What you will do>
Copy out the text lines of the data below word for word, leaving out the pictures.
·····
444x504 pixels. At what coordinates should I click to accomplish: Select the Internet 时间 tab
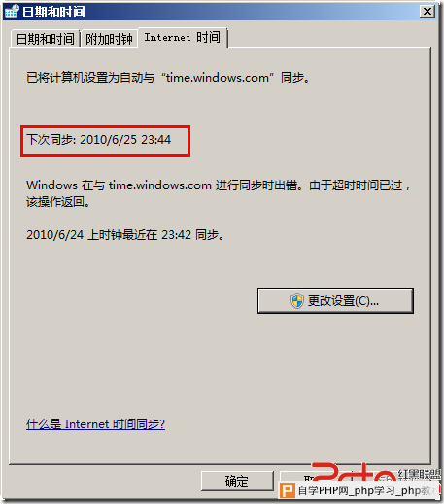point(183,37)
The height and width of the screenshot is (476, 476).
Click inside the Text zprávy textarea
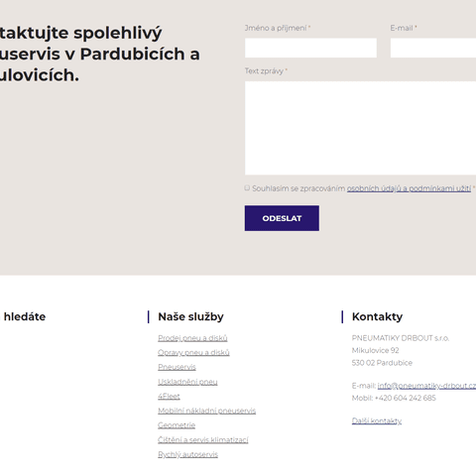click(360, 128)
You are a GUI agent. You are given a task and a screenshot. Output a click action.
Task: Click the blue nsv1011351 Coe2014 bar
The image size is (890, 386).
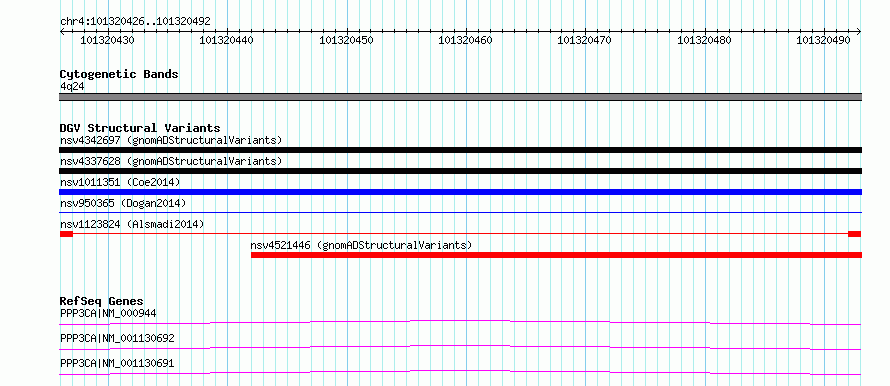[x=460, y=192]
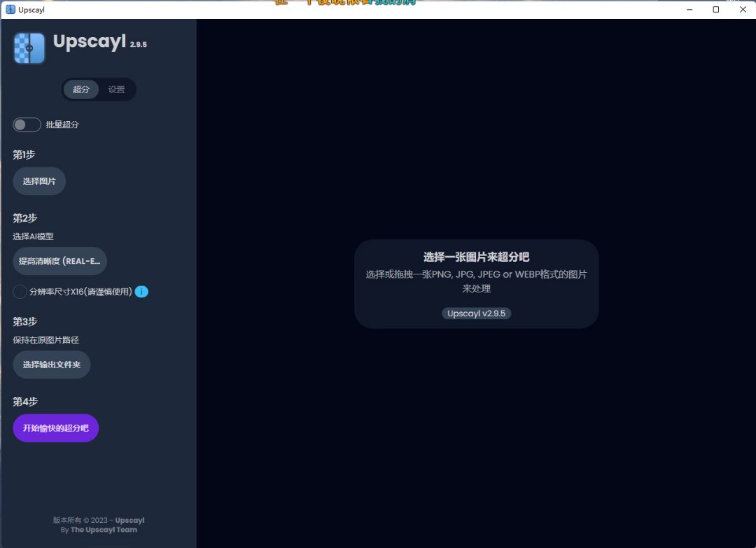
·····
Result of the exercise>
444x504 pixels. At what coordinates should I click to accomplish: Select the Internet 时间 tab
point(183,37)
The height and width of the screenshot is (476, 476).
Click inside the Text zprávy textarea
click(360, 128)
You are a GUI agent. You are given a task and a screenshot. Output a click action.
Task: Click the blue nsv1011351 Coe2014 bar
The image size is (890, 386).
[x=460, y=192]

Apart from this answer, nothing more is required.